The results concerning the effects of degree of original learning 
on transfer are fairly systematic. A general rule of thumb is that 
positive transfer increases with increasing practice on the original 
task. Mandler (1962) has summarized the research on this variable 
and notes that with small amounts of practice there is frequently a 
negative transfer effect, then a return to zero transfer with more 
practice, and increasing positive transfer with even more practice. 
More generally, then, the results reveal a U-shaped function relating 
degree of original learning and amount of transfer, 

The early study of Siipola and Israel (1933) illustrates the effects 
of varying degrees of original learning on transfer, Subjects learned 
to pair various telegraph codes to letters of the alphabet as stimuli. 
The transfer task required learning new code-alphabet combinations. 
Four degrees of original learning were given: 12, 26, 96, and 208 
trials prior to the transfer task, With 12 practice trials, there was 
slight positive transfer; with 26 trials, negative transfer occurred; 
and with 96 and 208 trials, increased positive transfer was obtained. 

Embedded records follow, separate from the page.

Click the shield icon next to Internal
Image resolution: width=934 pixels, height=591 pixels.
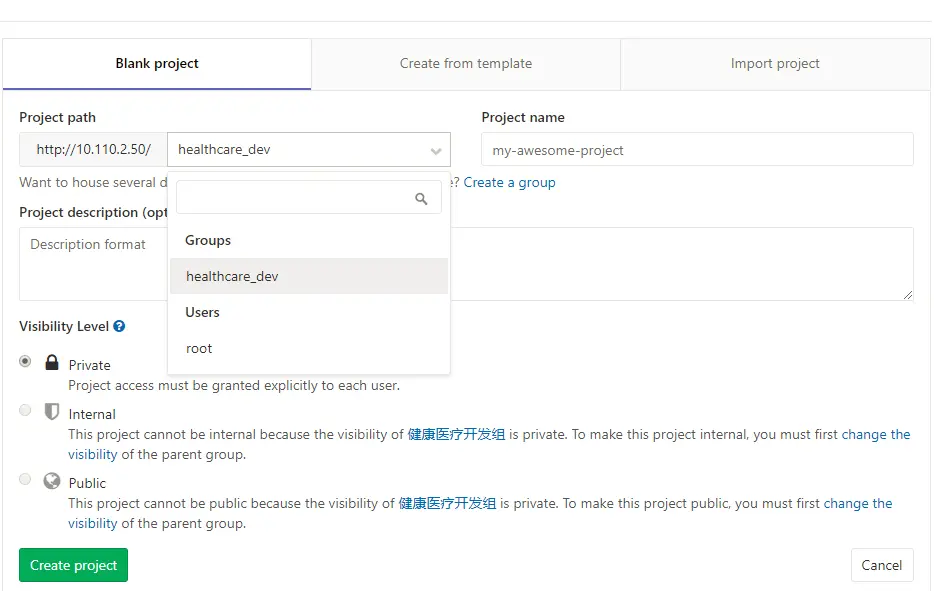coord(51,411)
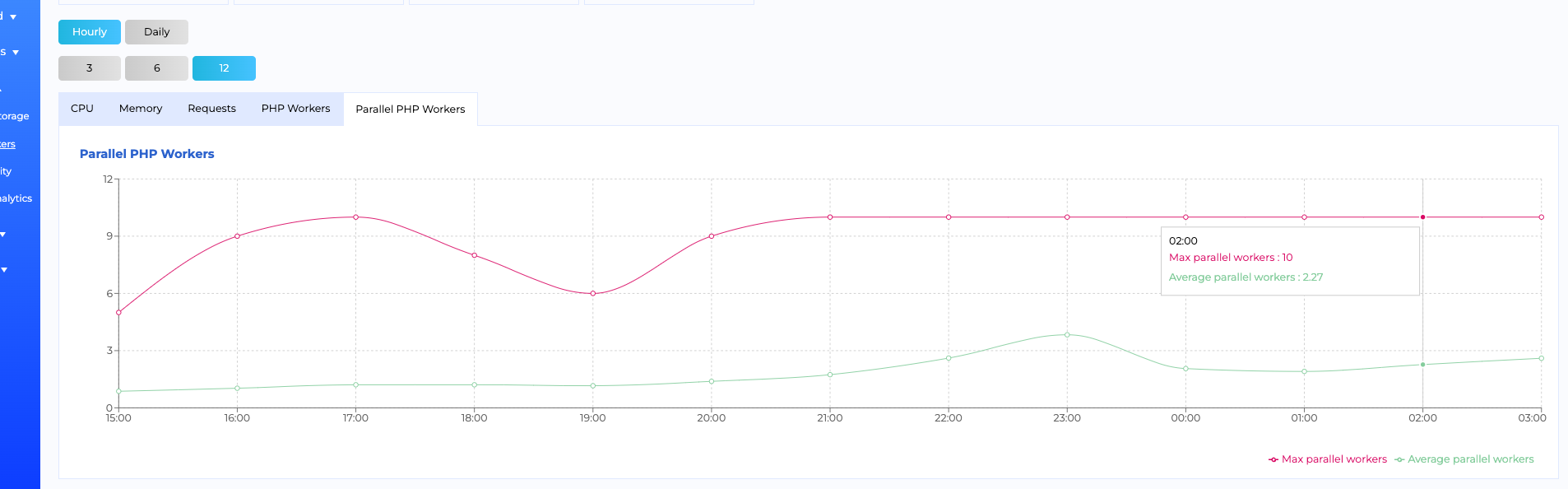Click the average workers data point at 23:00
The width and height of the screenshot is (1568, 489).
(1067, 335)
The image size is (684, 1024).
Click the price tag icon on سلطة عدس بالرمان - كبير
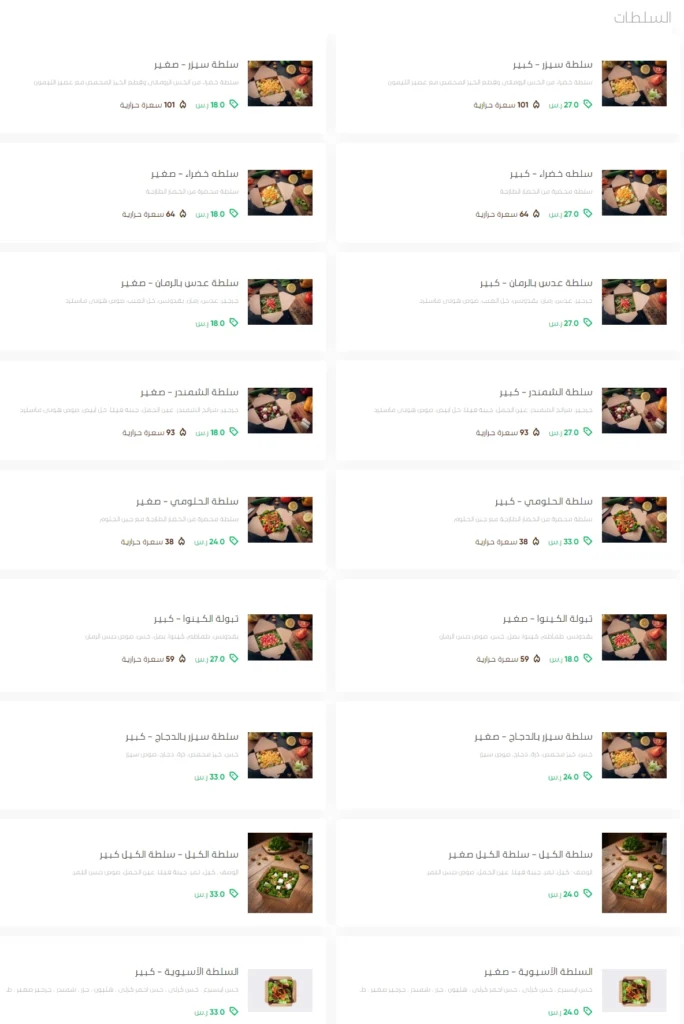(587, 323)
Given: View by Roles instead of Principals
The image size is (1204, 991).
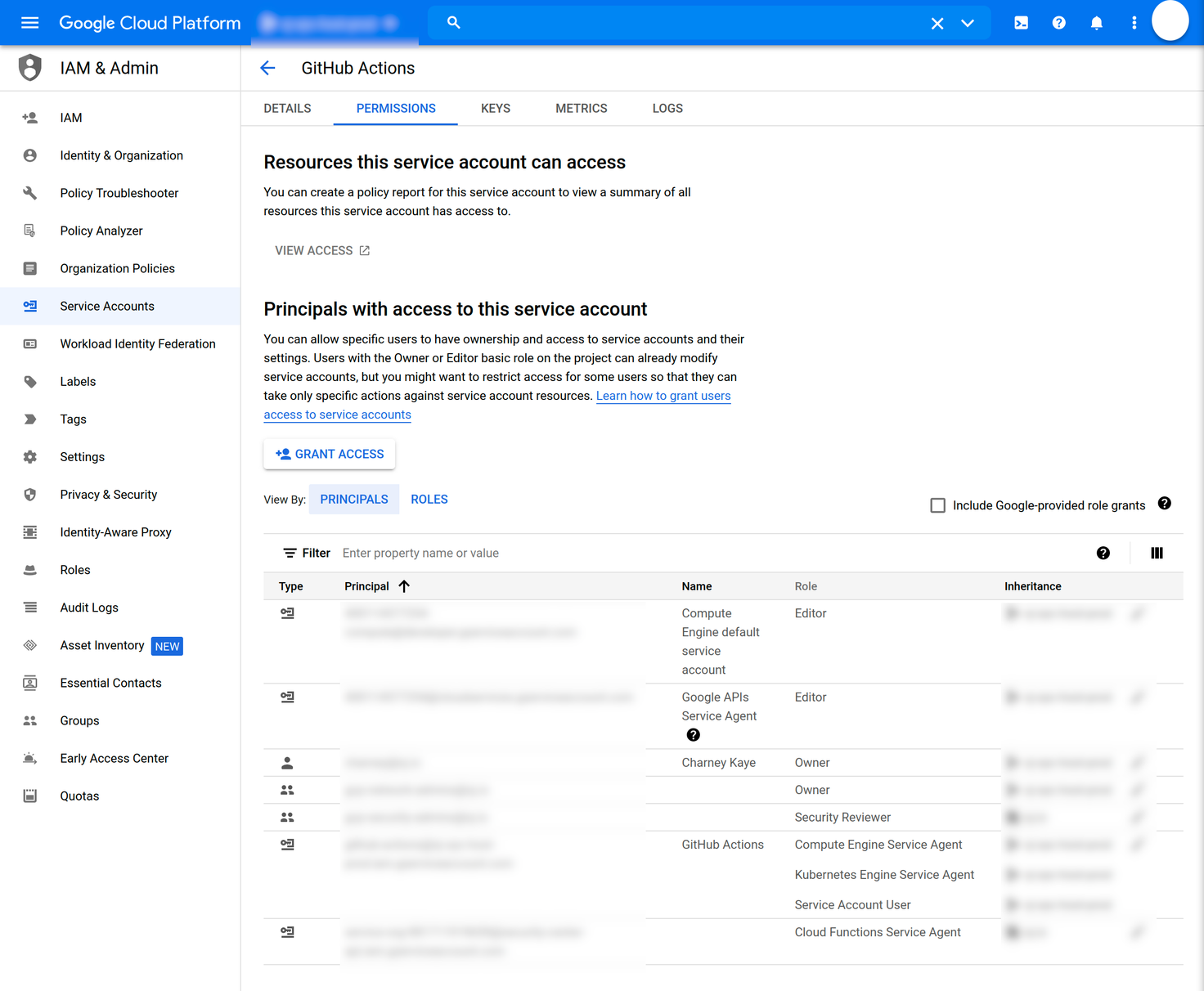Looking at the screenshot, I should pos(429,500).
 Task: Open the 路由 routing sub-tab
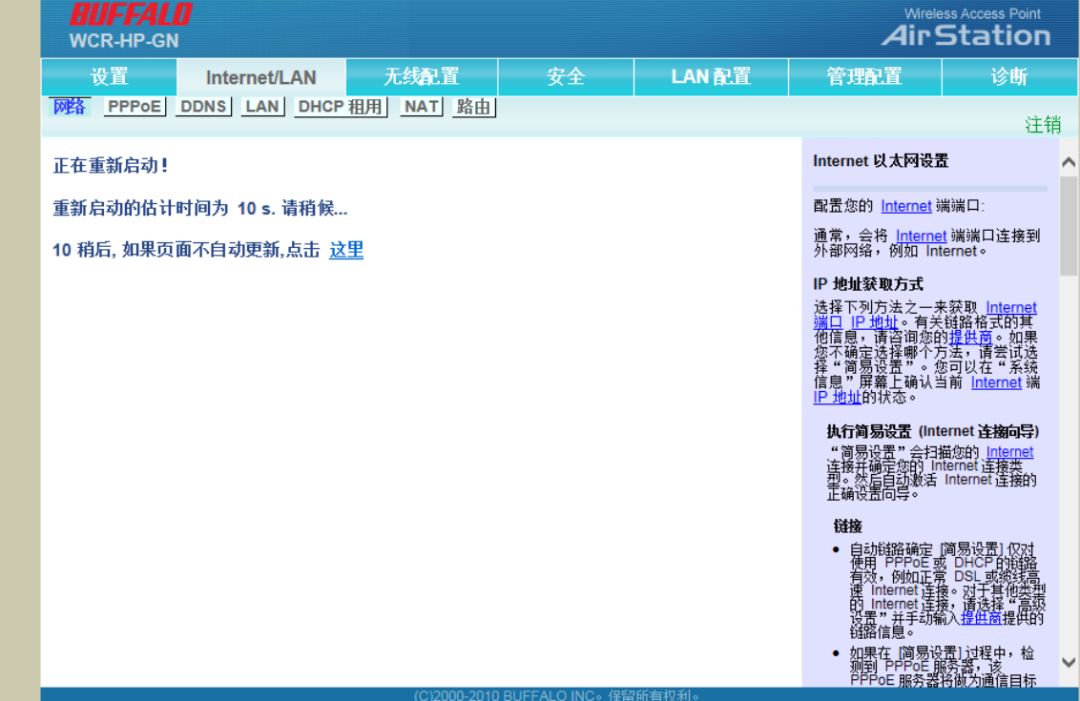(472, 107)
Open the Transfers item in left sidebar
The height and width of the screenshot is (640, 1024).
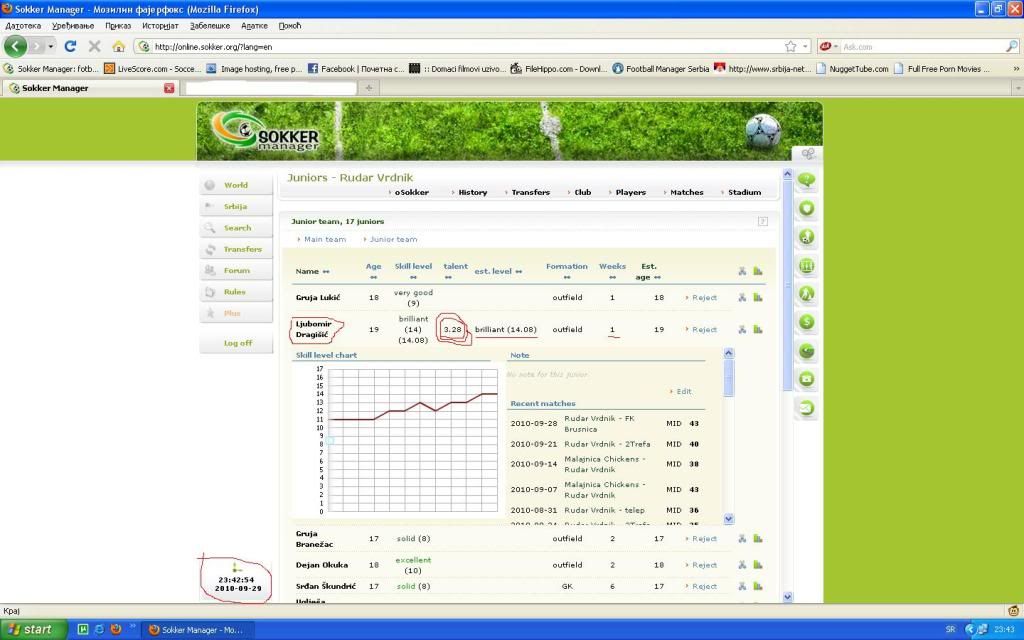[242, 249]
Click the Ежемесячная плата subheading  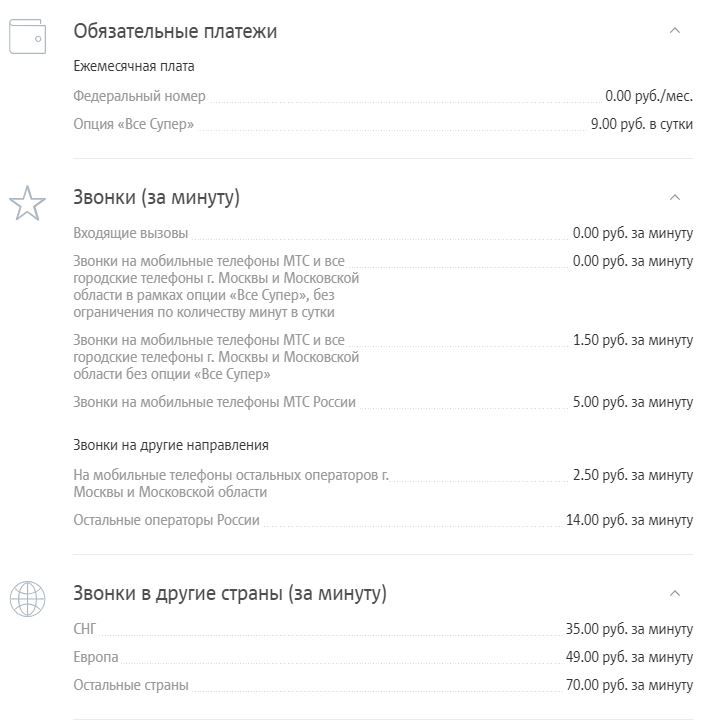point(133,66)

An examination of the Underwood [1]! study described in 
Chapter III reveals much the same effect; however, in this instance, 
all transfer was positive. Reexamination of Table 3 reveals that 
with increased amount of practice on the original list, there is an 
increasing amount of positive transfer that is reflected in the relative 
ease in which subjects learn the transfer task. Similar findings were 
obtained by Underwood (1949), although some initial negative 
transfer resulted from few trials on the original task, With increased 
practice, there was increased positive transfer, Analogous findings 
in animal learning were obtained by both Bruner, Mandler, O’Dowd, 
and Wallach (1958) and by Reid (1953). 

Finally, Mandler and Heinemann (1956) conducted a study in 
which subjects learned nonsense syllables as responses to one-digit 
numbers. Subjects were given ten, thirty, and fifty trials beyond a 
criterion of mastery. On the transfer task, subjects showed some 
initial negative transfer after ten overlearning trials, less negative 


transfer after thirty overlearning trials and positive transfer after 
fifty trials. 


* Bracketed numbers refer to readings in Part Two.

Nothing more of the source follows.